By extracting the top 10 RBPs with co-expression differential ASEs, it was found that these RBPs were abnormally up-regulated or down-regulated in SAH group compared with sham group, which probably affect and regulate the ASEs of downstream genes (Fig. 3C). Further extracting the top 10 RBPs with co-expressed differential ASEs, the genes where the co-expressing differential ASEs were further obtained using GO and KEGG functional analysis. GO functional analysis showed that the genes were mainly enriched in protein transport, chromatin organization, phosphorylation, peptidyl-serine phosphorylation, cell migration, endocytosis, protein ubiquitination, ubiquitination-dependent protein catabolism, and dephosphorylation (Fig. 3D).While KEGG analysis showed that the genes were mainly enriched in aldosterone-regulated sodium reabsorption, proteasome, endocrine resistance, insulin resistance, platinum resistance, organic selenium-containing compound metabolism, metabolic pathways, basal Transcription factors, viral carcinogenesis, carbon pool composed of folic acid (Fig. S3). Interaction network was constructed between differentially expressed RBPs and differentially ASEs, suggesting that abnormal up- or down-regulation of expression in these SAH groups would affect the ASEs of downstream related genes (Fig. 3E).

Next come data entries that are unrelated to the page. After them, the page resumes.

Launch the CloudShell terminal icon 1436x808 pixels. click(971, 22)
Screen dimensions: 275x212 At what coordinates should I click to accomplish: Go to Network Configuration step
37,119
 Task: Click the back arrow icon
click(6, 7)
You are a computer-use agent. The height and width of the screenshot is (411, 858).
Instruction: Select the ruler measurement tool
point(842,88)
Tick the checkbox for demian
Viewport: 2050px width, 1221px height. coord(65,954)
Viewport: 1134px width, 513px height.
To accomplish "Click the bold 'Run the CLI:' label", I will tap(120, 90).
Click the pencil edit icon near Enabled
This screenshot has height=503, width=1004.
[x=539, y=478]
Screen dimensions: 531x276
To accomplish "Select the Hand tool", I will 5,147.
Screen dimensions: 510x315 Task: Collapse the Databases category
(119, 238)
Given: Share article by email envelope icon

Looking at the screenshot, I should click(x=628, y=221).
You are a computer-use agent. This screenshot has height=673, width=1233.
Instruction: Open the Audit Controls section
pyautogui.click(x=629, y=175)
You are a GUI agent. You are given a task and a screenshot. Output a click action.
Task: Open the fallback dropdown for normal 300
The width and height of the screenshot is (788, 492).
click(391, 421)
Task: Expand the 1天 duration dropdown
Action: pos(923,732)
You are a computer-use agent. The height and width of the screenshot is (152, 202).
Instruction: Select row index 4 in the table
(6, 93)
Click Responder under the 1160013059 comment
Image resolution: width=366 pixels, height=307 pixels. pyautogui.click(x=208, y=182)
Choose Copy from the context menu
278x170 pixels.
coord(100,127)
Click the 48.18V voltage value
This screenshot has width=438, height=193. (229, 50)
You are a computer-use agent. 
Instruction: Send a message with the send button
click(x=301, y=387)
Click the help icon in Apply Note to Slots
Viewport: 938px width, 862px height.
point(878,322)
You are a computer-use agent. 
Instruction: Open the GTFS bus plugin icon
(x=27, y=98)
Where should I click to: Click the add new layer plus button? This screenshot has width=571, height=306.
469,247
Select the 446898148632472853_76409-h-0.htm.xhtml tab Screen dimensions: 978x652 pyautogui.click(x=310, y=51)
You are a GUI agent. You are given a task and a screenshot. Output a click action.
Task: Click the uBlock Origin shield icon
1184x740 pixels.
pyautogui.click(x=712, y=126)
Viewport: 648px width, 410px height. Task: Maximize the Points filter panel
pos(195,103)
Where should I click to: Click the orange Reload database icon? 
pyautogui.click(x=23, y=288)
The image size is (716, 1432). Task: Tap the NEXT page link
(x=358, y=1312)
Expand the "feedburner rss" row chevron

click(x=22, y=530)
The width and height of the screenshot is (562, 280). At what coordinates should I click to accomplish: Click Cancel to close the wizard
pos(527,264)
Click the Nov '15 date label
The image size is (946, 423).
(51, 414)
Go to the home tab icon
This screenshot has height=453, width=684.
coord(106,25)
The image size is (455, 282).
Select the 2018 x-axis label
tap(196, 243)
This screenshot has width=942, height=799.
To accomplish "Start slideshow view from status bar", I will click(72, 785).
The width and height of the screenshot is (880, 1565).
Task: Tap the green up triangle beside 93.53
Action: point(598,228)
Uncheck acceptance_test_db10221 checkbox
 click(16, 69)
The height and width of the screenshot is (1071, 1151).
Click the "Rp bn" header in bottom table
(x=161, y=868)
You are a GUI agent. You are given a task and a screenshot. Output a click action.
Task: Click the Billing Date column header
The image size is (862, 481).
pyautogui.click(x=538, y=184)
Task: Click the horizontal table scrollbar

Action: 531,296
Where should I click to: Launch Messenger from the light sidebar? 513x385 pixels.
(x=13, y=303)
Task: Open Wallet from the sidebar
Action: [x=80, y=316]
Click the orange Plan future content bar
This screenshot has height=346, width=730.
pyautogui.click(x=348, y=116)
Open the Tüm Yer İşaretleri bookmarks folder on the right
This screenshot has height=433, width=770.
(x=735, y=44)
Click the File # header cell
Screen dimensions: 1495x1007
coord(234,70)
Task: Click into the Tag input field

Co-disturbed network formation between SAH-RAS and RNA-binding proteins (RBP). (A) Venn diagram shows the intersection of differentially expressed genes with RNA binding proteins (DE RBPs). (B) Heatmap shows the top10 DE RBPs genes in samples. RBPs were filtered by which FPKM > = 1 in 80% samples. The z-score color range is indicated by the blue to red color key. (C) The scatter figure displays the number of co-expressed DERBP in B and RASEs by SAH in comparison to Sham samples. (D) The most enriched GO biological processes of RASGs co-disturbed with top10 DE RBPs. (E) The co-deregulation of alternative splicing network between top hub RBPs (the left most part, And the number of connections was indicated by the size of the circle) and RASs (the left-center portion). Co-disturbed RASGs’ top enriched GO biological process was highlighted in orange in the middle right portion of the image (rightmost portion). (F) The network shows phosphorylation term deregulated by RBPs. (G) Box plots shows the expression status of RBP (Mtdh and Mcm7 in the top panel) and splicing ratio profile of RASG in (F), showed in bottom panel
Previous studies [22, 23] showed that protein phosphorylation had an important function in microglia-mediated neuroinflammation. We further extracted the splicing events of two protein phosphorylation-related genes and the co-expressed RBPs, and constructed a co-expression network (Fig. 3F). It was found that abnormally expressed RBPs, such as Mcm7 and Mtdh, might regulate the downstream Csnk1d, Uckl1 and other protein phosphorylation-related ASEs (Fig. 3G).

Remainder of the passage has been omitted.